_Material to process_

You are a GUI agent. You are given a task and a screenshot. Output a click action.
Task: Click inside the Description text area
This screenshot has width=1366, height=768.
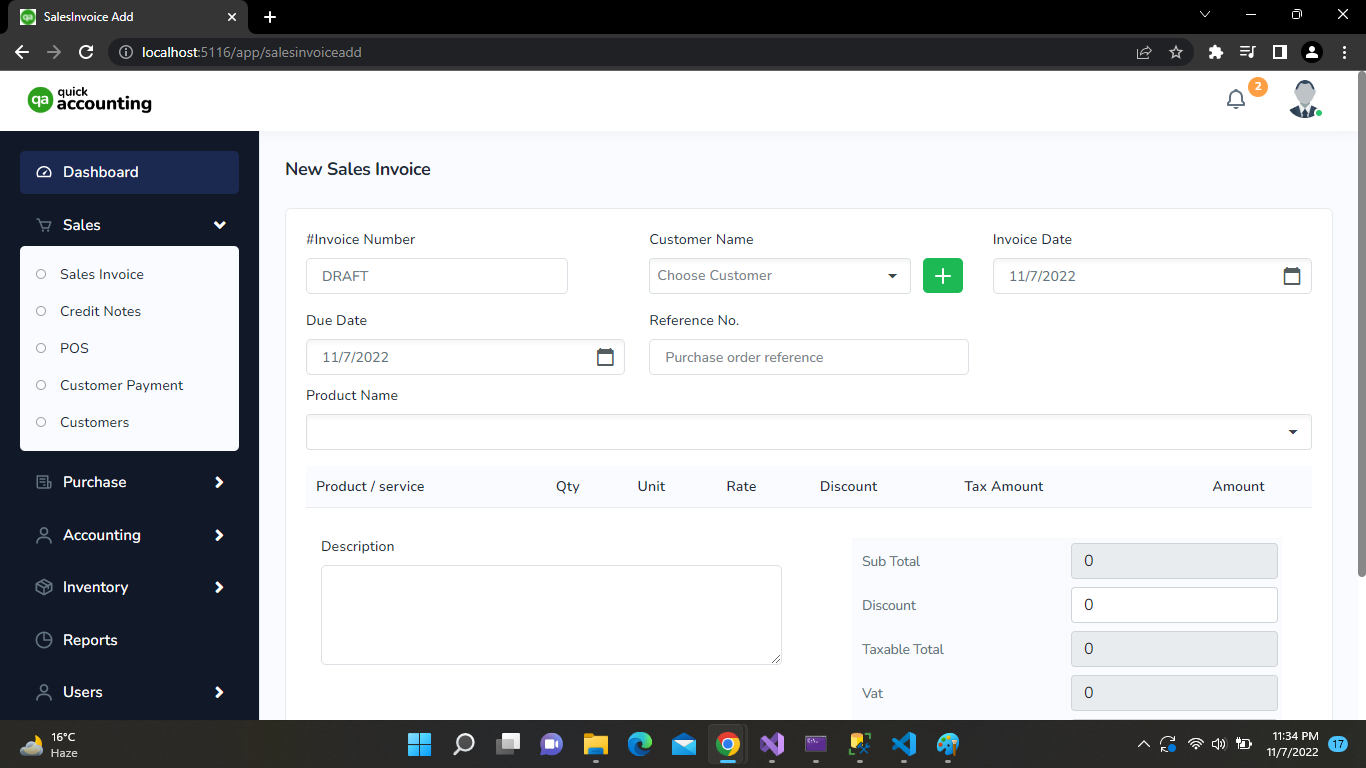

* * *

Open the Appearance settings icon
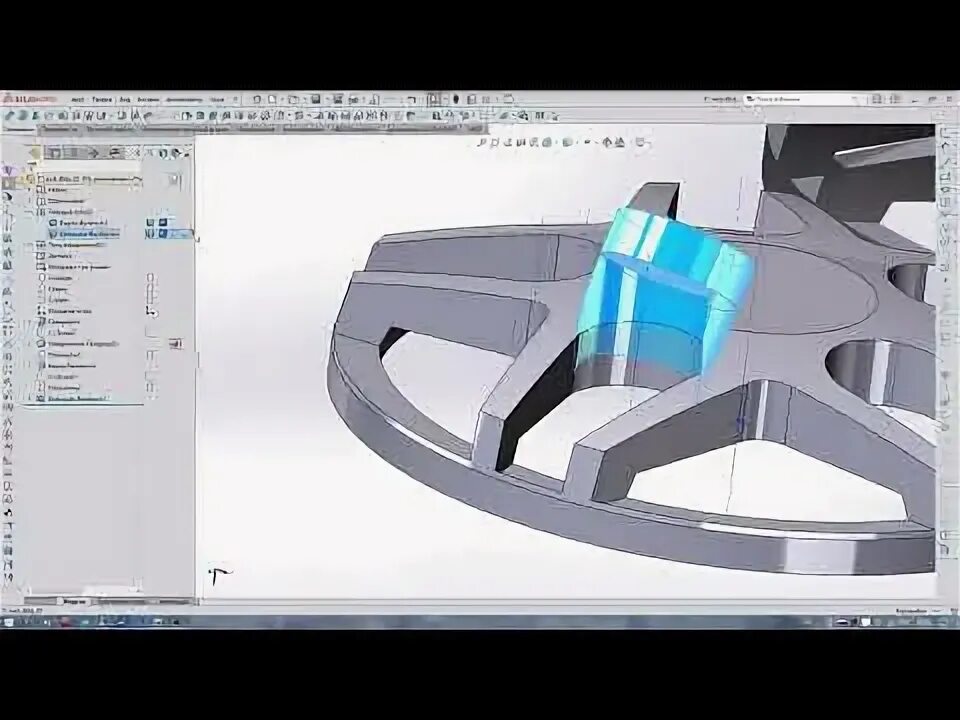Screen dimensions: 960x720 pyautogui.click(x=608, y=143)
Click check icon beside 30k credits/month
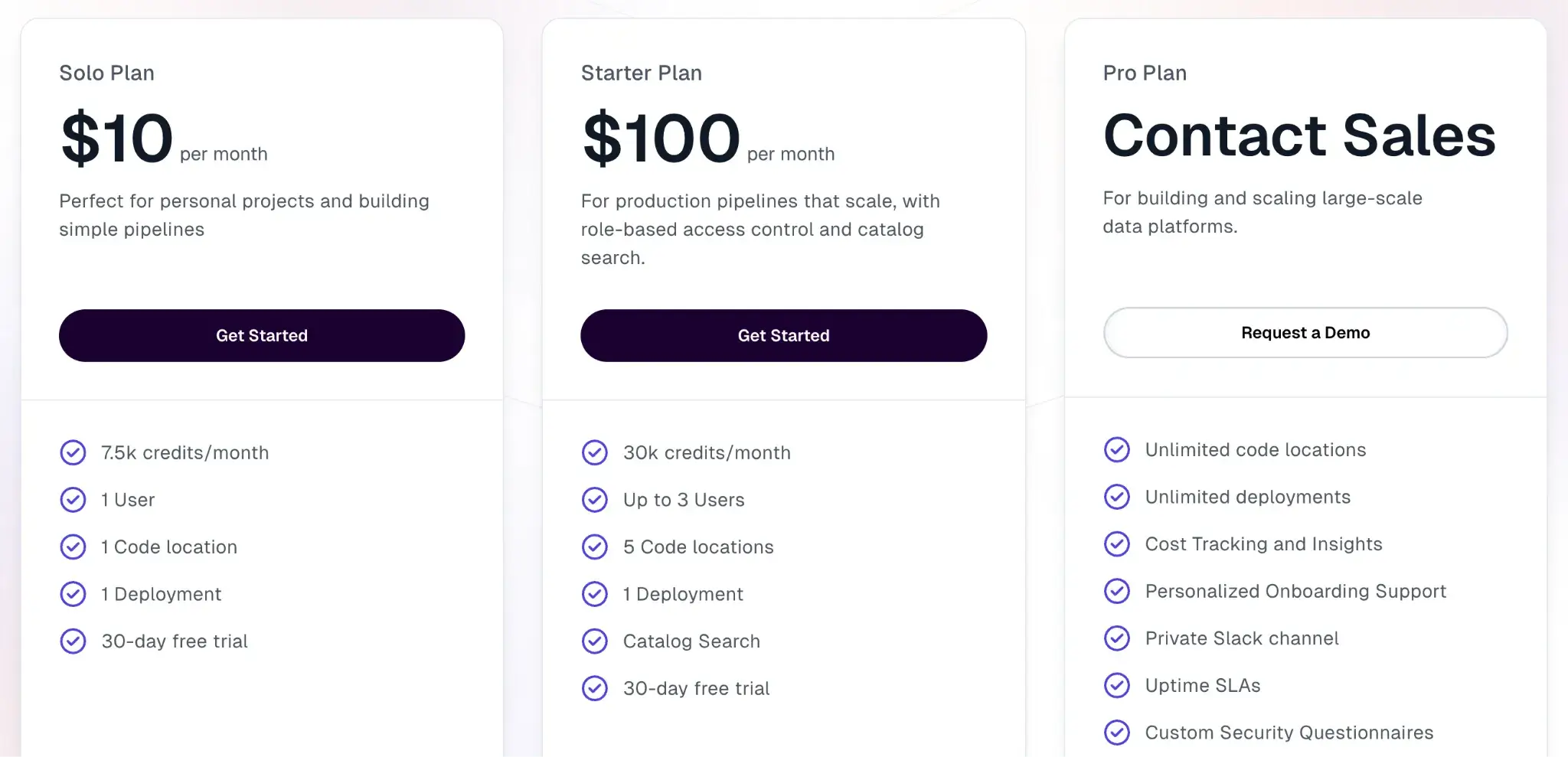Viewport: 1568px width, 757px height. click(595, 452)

_Task instructions_
Take every line above carrying "screenshot" and return it.

_Answer to this task_
You are a GUI agent. You are given a task and a screenshot. Output a click action.
This screenshot has width=1366, height=768.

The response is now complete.